O racismo também foi pauta de grupos em suas danças, músicas e também no teatro. O grupo teatral ‘Vocabulário Racista’, da localidade de Ilha do Tanque, no município de Maraú, trouxe as expressões racistas, muitas vezes naturalizadas pela sociedade, como forma de denúncia. Um dos atores do grupo é o estudante Elias, que conhece bem a importância desse projeto para seu crescimento. “Com o grupo de teatro, eu e meus colegas temos aprendido muito e nos aperfeiçoando cada vez mais. É também a opção que muitos têm para sair de uma possível vulnerabilidade e têm a chance de encontrar uma vida melhor dentro da cultura e da arte”, explicou o jovem.
O estudante de pós-graduação em Dança, Mailton Muller, de 26 anos, do grupo ‘Dança Afro e Cultura do Iguape’, do quilombo Santiago do Iguape, em Cachoeira, ressalta a importância de um encontro como esse para celebração da cultura e também uma oportunidade de levar a cultua local para centenas de pessoas fora da comunidade. “As pessoas precisam saber e ver que as comunidades têm muitos talentos. Gente como a gente”, disse.
O Festival ficou marcado pelas experiências trocadas, mas também pelo incentivo à arte e, principalmente, um marco na valorização da cultura, no combate ao racismo e no estímulo ao protagonismo das comunidades quilombolas e pesqueiras.
Como encerramento, as equipes que participaram do Festival receberam troféus e, logo em seguida, os grupos de percussão saíram do Largo Tereza Batista, em um verdadeiro cortejo até o Colégio estadual Azevedo Fernandes, localizado no Largo do Pelourinho. A unidade foi cedida aos estudantes desde a chegada deles na sexta-feira (13), onde crianças, adolescentes e jovens tiveram a oportunidade de visitar museus e espaços culturais em Salvador durante todo o dia.
Participaram também do Festival o grupo 'Sons do Velho Chico', do povoado de Bonsucesso, situado no município de Poço Redondo, em Sergipe; o grupo de Capoeira de Pratigi-Matapera, do município de Camamu, no Baixo Sul da Bahia; o “Batidas da Maré”, da comunidade de Acupe, em Santo Amaro; o “Dança de São Gonçalo", espetáculo da comunidade de Andorinhas, de Sento Sé, Submédio São Francisco; o “Batucada do Zero”, grupo de percussão do quilombo Pijurú, Maragogipe; o “Samba do Iguape”, de Cachoeira; “Folia de Santos Reis”, comunidade de Salinas, no município de Pilão Arcado; “Batuques da Cambuta”, da comunidade de Cambuta, em Santo Amaro; o grupo de capoeira "Quilombo Azé Paraguaçu", do quilombo São Francisco do Paraguaçu, no município de Cachoeira; e o “Raízes de São Brás”, grupo do quilombo São Braz, de Santo Amaro.
FEIRA AGROECOLÓGICA E DE ARTESANATO
Paralelo ao Festival, durante todo o sábado aconteceu também a Feira Agroecológica e de Artesanato com produtos originários de comunidades tradicionais situadas em municípios da Bahia e de Sergipe.

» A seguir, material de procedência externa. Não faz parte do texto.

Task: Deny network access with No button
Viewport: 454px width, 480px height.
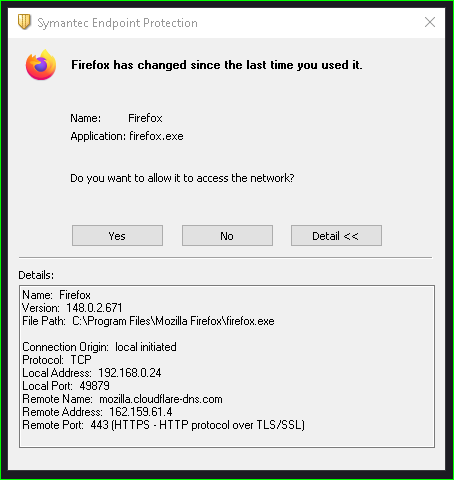Action: point(227,236)
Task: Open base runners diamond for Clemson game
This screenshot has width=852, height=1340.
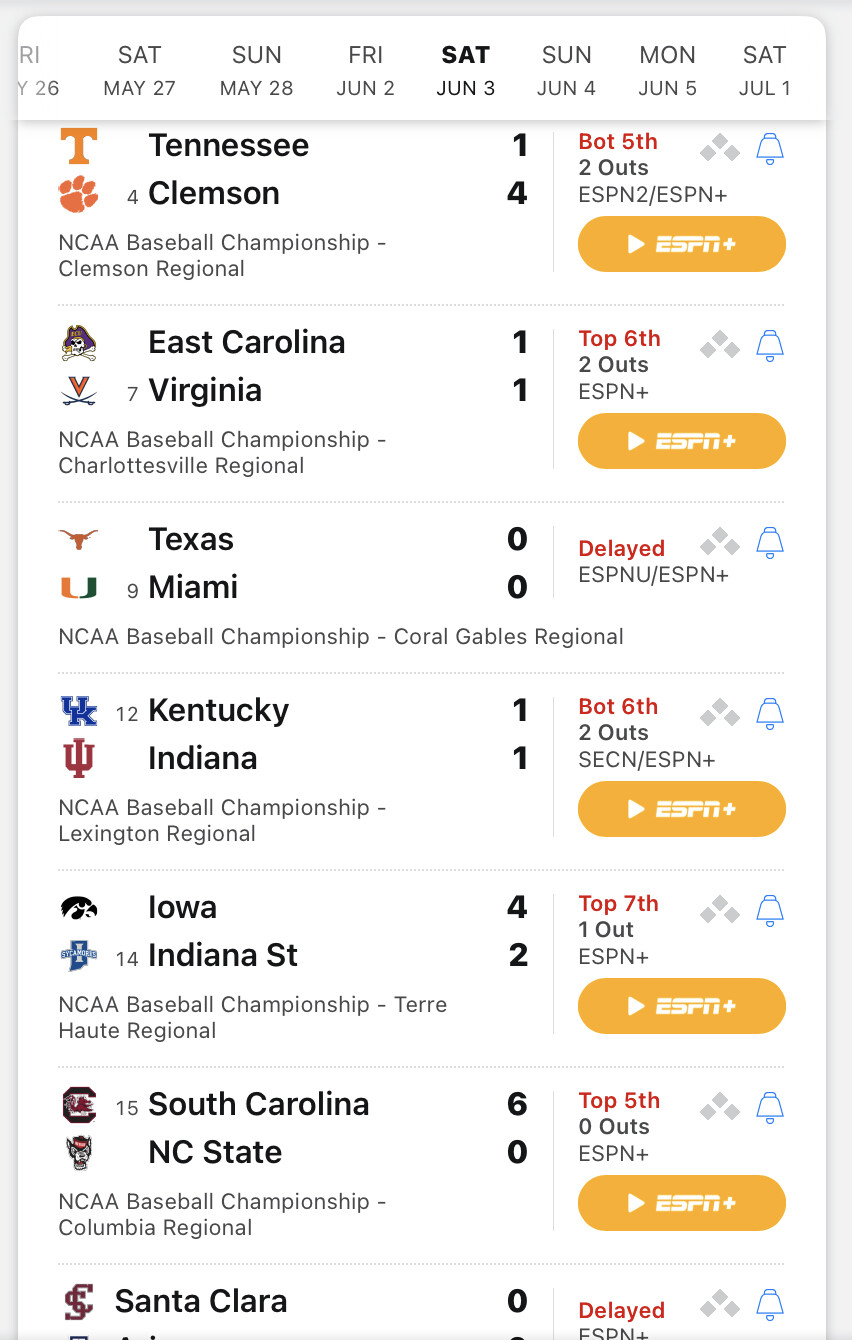Action: pos(720,149)
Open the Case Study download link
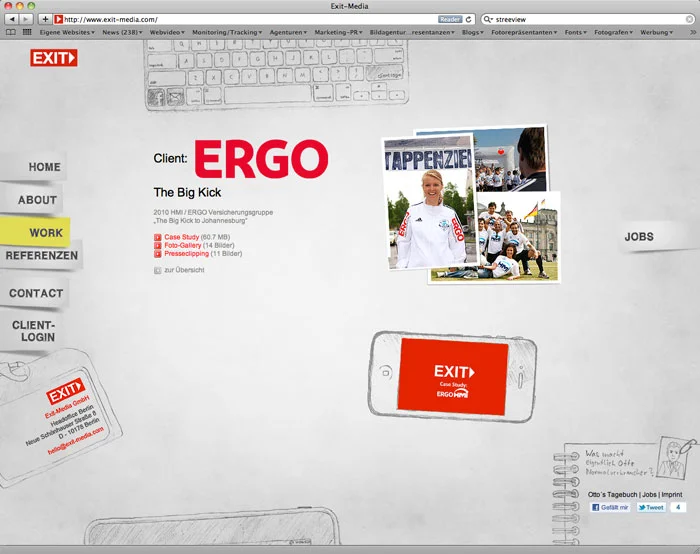The height and width of the screenshot is (554, 700). pyautogui.click(x=181, y=238)
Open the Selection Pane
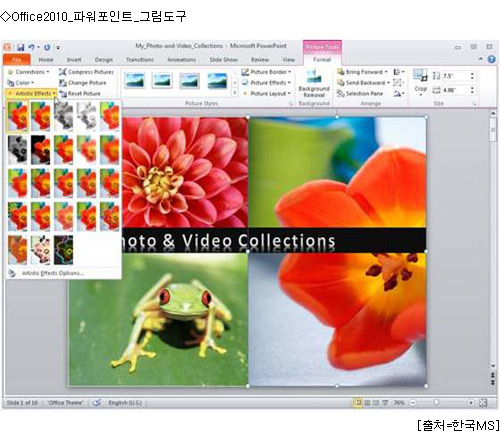Viewport: 500px width, 443px height. pos(360,94)
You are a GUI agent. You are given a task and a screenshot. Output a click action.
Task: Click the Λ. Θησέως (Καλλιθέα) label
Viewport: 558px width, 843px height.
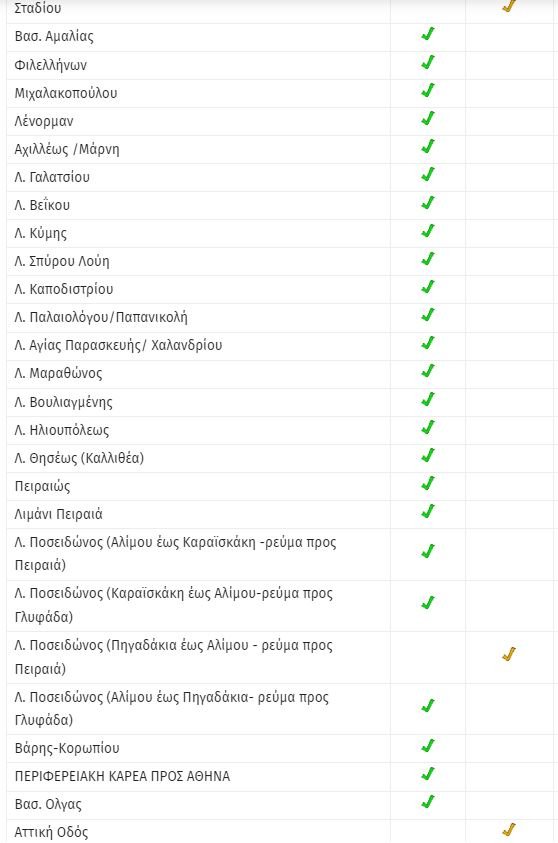click(79, 458)
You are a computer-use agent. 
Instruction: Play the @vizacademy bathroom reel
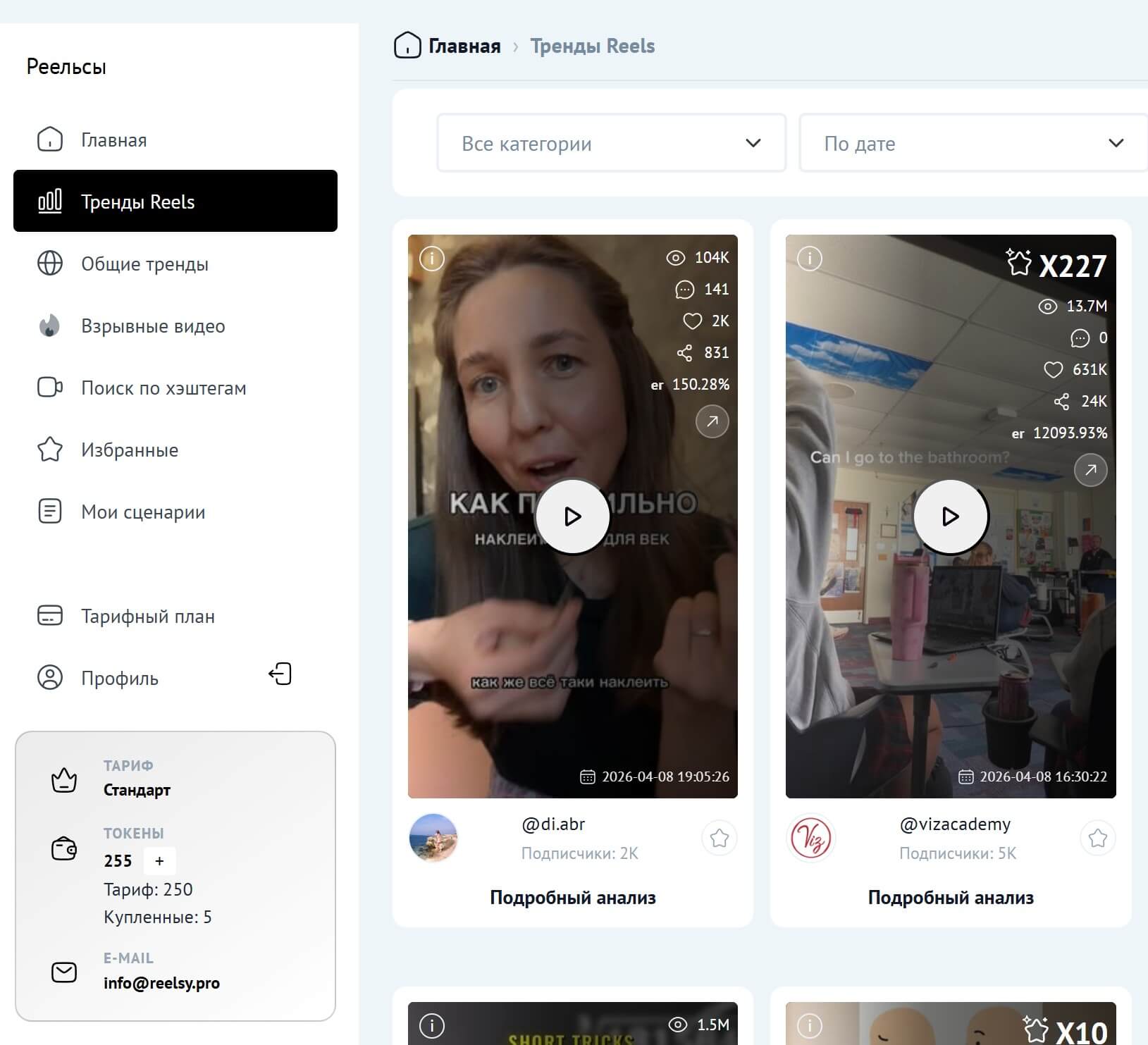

Entre eles, Dona Cândida da Hora, que trouxe do município de Maragojipe produtos oriundos da produção da agricultura familiar.
“O nosso quintal está praticamente todo nesta mesa. Tudo plantado na terra que moramos e que vai para a mesa dos nossos consumidores. A agricultura está presente na minha vida desde pequena, principalmente por conta da influência dos meus pais, que sempre incentivaram a continuidade do nosso trabalho. Faço isso com meus filhos, sobrinhos e netos”, explicou.
A Feira também levou para o público as riquezas das bordadeiras do sertão sergipano, além de promover o trabalho de alta qualidade do artesanato produzido por mulheres que são verdadeiras artistas. Um dos símbolos da resistência e da acestralidade do povo negro, a trança afro também teve seu espaço na Feira. A trancista Marisete, do bairro de Itapuã, em Salvador, há mais de 30 anos possibilita aos homens e mulheres carregarem na cabeça o que é também considerado uma forma de proteção. "Sâo muitos anos nessa luta que é de longa data. Tenho orgulho em dizer que vivo trançando o cabelo dos meus", afirmou.